1.5, Where No One Has Gone Before. This episode, involving some tweaks to the Enterprise’s warp drive that don’t quite pan out, is probably the first decent episode of TNG. It’s especially fun if you like your sci-fi a little Twilight Zone-ish, or enjoy the “Beyond the Infinite” scene in 2001: A Space Odyssey.
1.12, Datalore. Data, the ship’s android officer, is one of the best characters on TNG, and one that will get the most mileage over the course of the series. Again, this episode isn’t great, but it introduces some crucial information about the man who made Data, Noonien Soong, that will be crucial in later episodes. Watch it.
1.14, 11001001. Not an essential episode, but a good one. This story of an alien species called Bynars who communicate directly with computers shows some of the promise that TNG would later fulfill.
1.18, Coming of Age. Not on most people’s lists of good first season TNG, but I like this one for being a decent Wesley Crusher episode, and a good look at the mysterious Starfleet entrance exam.
1.19, Heart of Glory. The first episode to focus on Worf, the Enterprise’s Klingon officer. Worf gets some great episodes later in the series, but this is the first sense we get of the vast cultural difference between humans and Klingons, and of just how difficult and extraordinary it is for Worf to be living and working on the Enterprise.
1.22, Skin of Evil. The only truly bad episode on this list, with some piss-poor production values and embarrassingly cheesy scenes. Sorry about that. But you’re going to need to watch this episode to see what becomes of Lieutenant Tasha Yar—which will become crucial in future episodes.
2.3, Elementary, Dear Data. Holodeck episodes are generally the bane of most TNG fans, and I’m not a huge fan of this one, even if it does feature Data as one of my favorite Victorian detectives. But it’s still worth watching for illuminating the friendship between Data and Geordi. Besides, the holodeck is a big part of the series, so you may as well get used to it.
2.8, A Matter of Honor. Another great Klingon episode, and a good Riker episode to boot.
2.9, Measure of a Man. The first truly great episode of TNG, and one of the best of the entire series’ run. A scientist attempts to force Data to undergo potentially dangerous tests on the grounds that Data is the property of Starfleet. What ensues is a fascinating debate on sentience, slavery—and some truly fantastic acting from Patrick Stewart.

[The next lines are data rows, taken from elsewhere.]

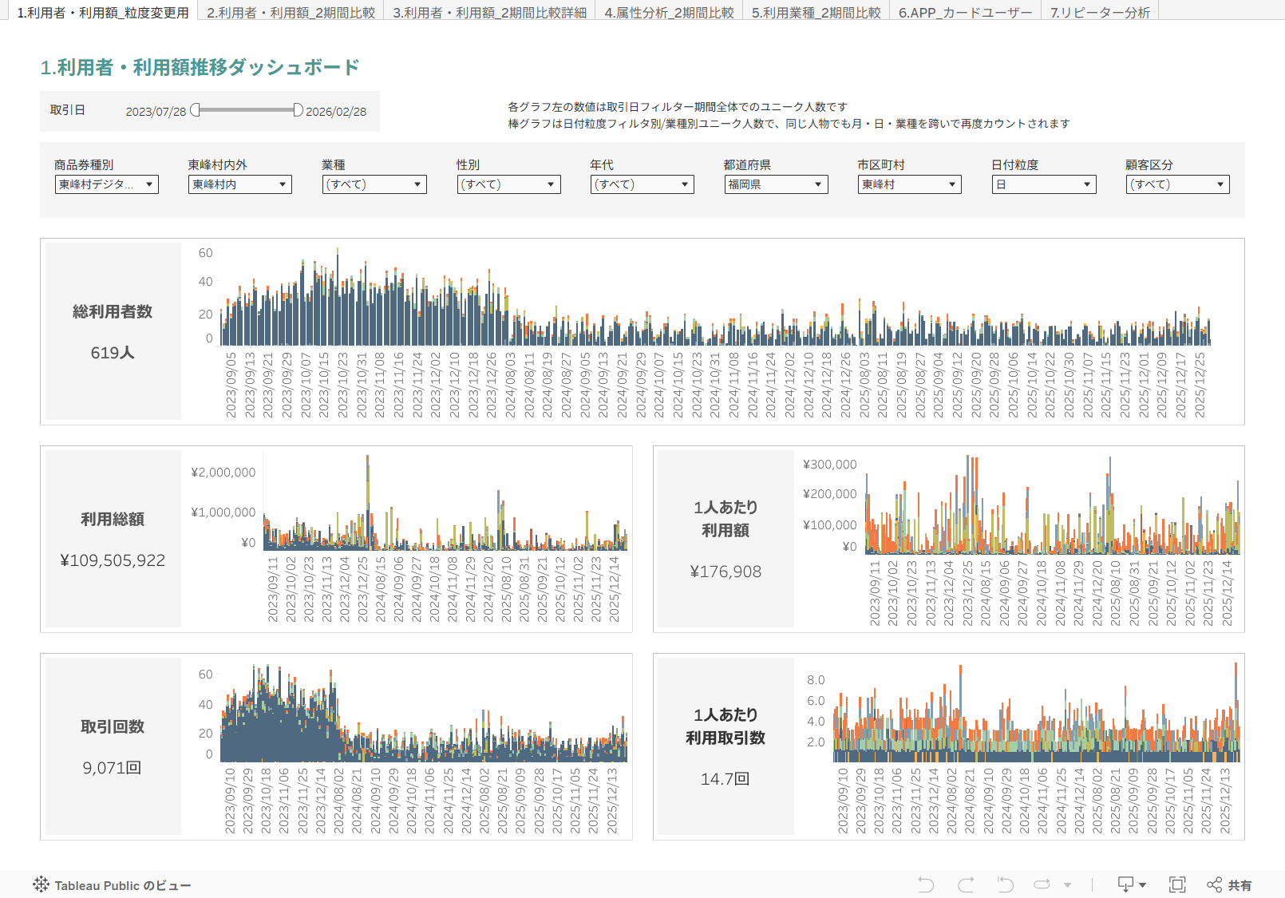Switch to 2.利用者・利用額_2期間比較 tab
The image size is (1285, 898).
[291, 13]
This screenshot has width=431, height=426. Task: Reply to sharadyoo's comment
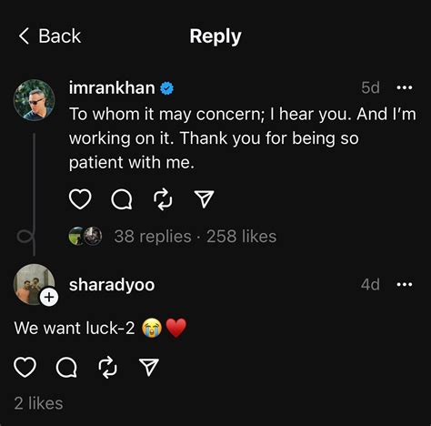click(x=66, y=368)
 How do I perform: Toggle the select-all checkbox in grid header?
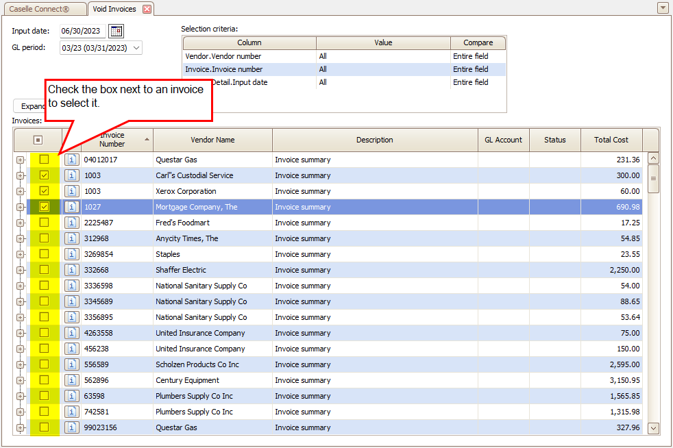[38, 140]
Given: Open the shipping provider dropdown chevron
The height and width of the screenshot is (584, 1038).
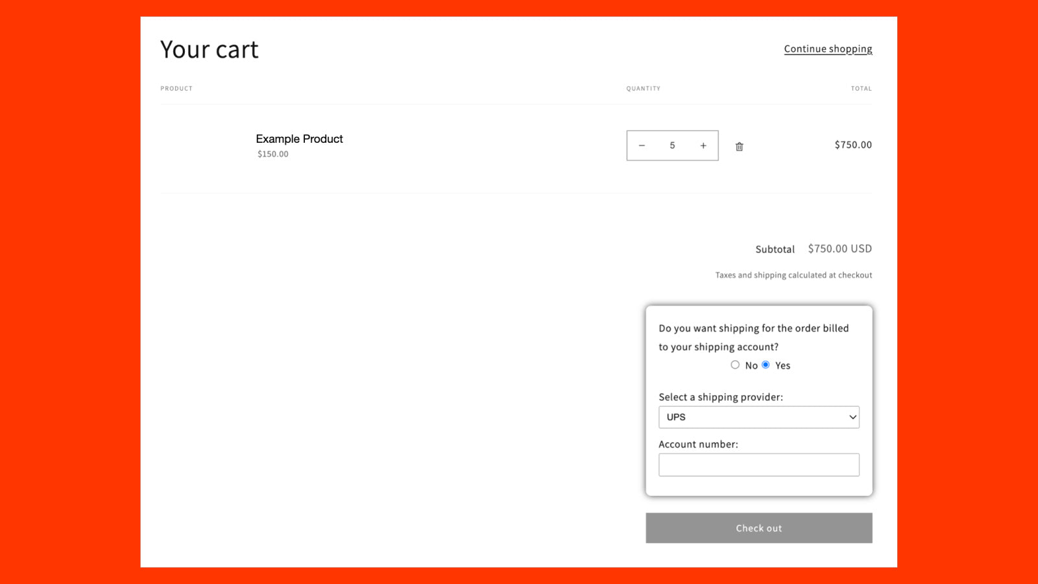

2.13, Time Squared. The Enterprise gets caught in a time vortex, resulting in two Captain Picards—and introducing a reliable TNG trope, the spacetime paradox.
2.20, The Emissary. Another Worf episode, this one introducing a love interest. This one’s a good reminder that TNG wasn’t just phased data interferences and inverted subspace variances—the show also did relationships pretty well, when it had to.
2.21, Peak Performance. A war games exercise gets out of hand. Nothing deep, just fun.
And that’s it. 14 episodes, roughly the length of a season of Breaking Bad or Game of Thrones, that will carry you through the highly uneven first and second seasons of TNG, and into the heart of one of the best sci-fi series to ever grace our TV screens.